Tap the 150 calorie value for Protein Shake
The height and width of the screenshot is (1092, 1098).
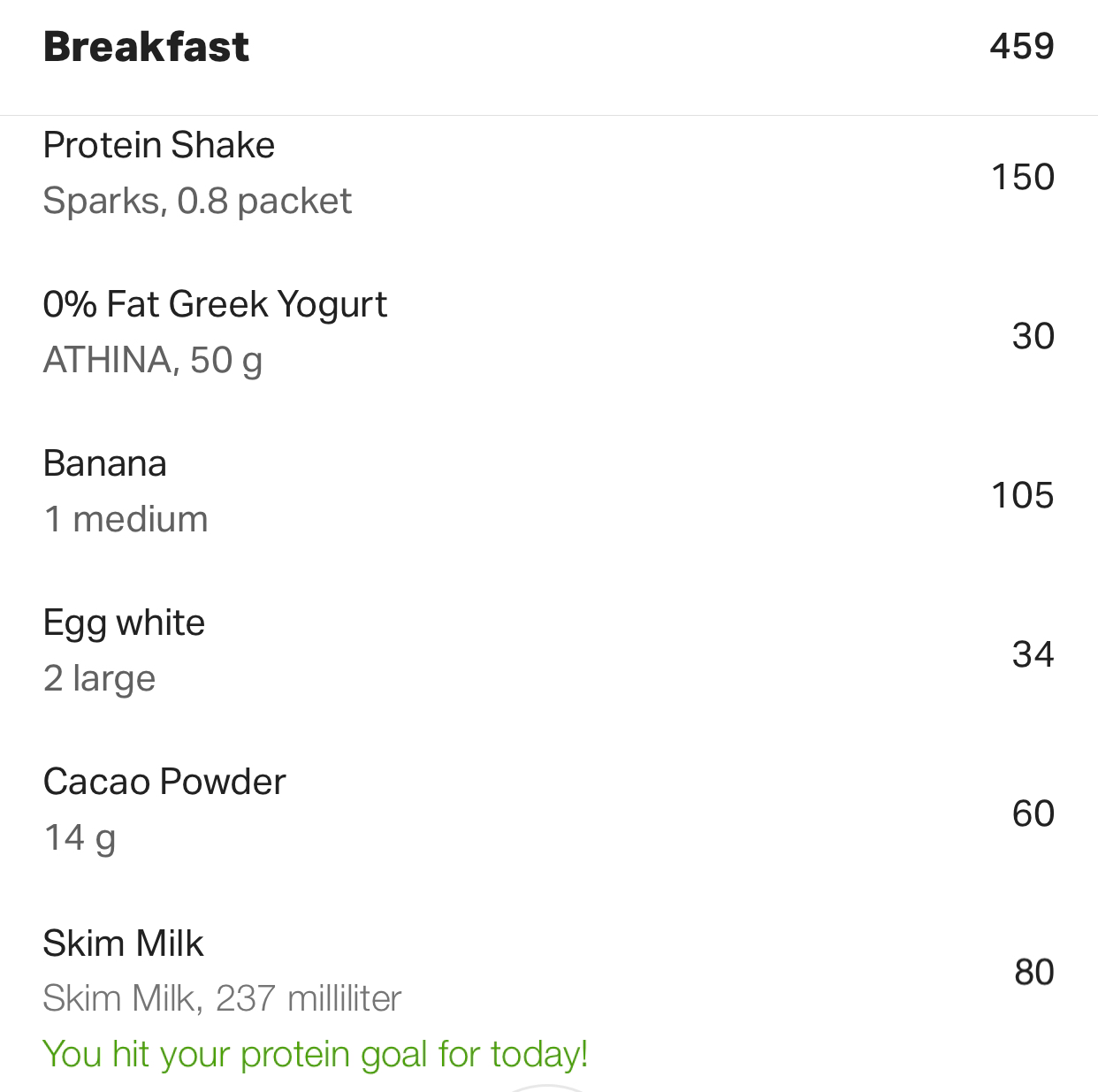[1023, 177]

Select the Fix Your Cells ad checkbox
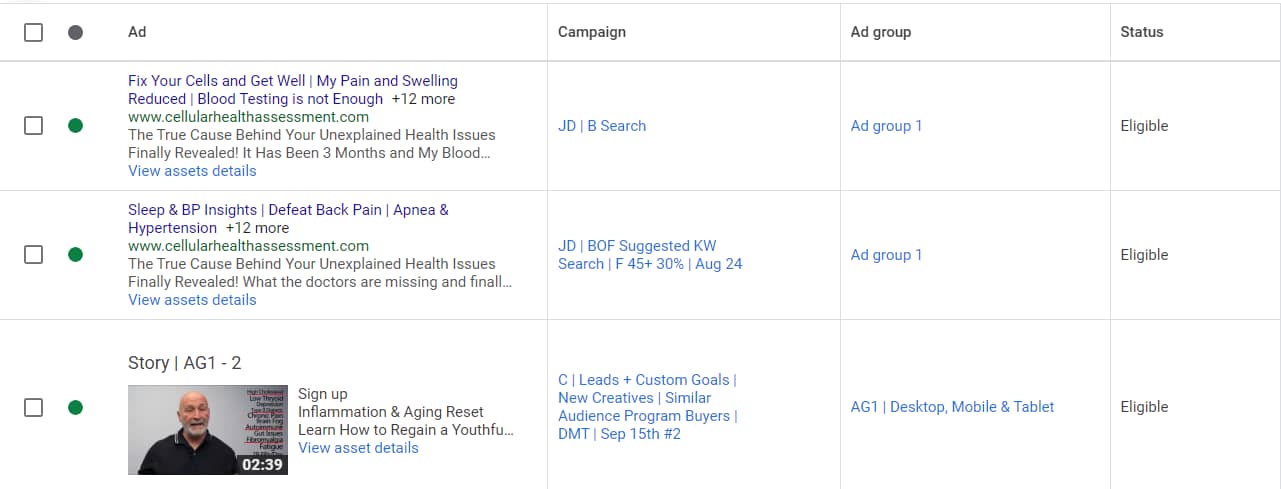tap(33, 126)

◆ ◆ ◆ ◆

▶ [DIRECTIONS] Give the material above again exactly as it stands, minus any images.

▶ [TASK RESULT]
Tap the 150 calorie value for Protein Shake
The height and width of the screenshot is (1092, 1098).
[1023, 177]

Select the Fix Your Cells ad checkbox
tap(33, 126)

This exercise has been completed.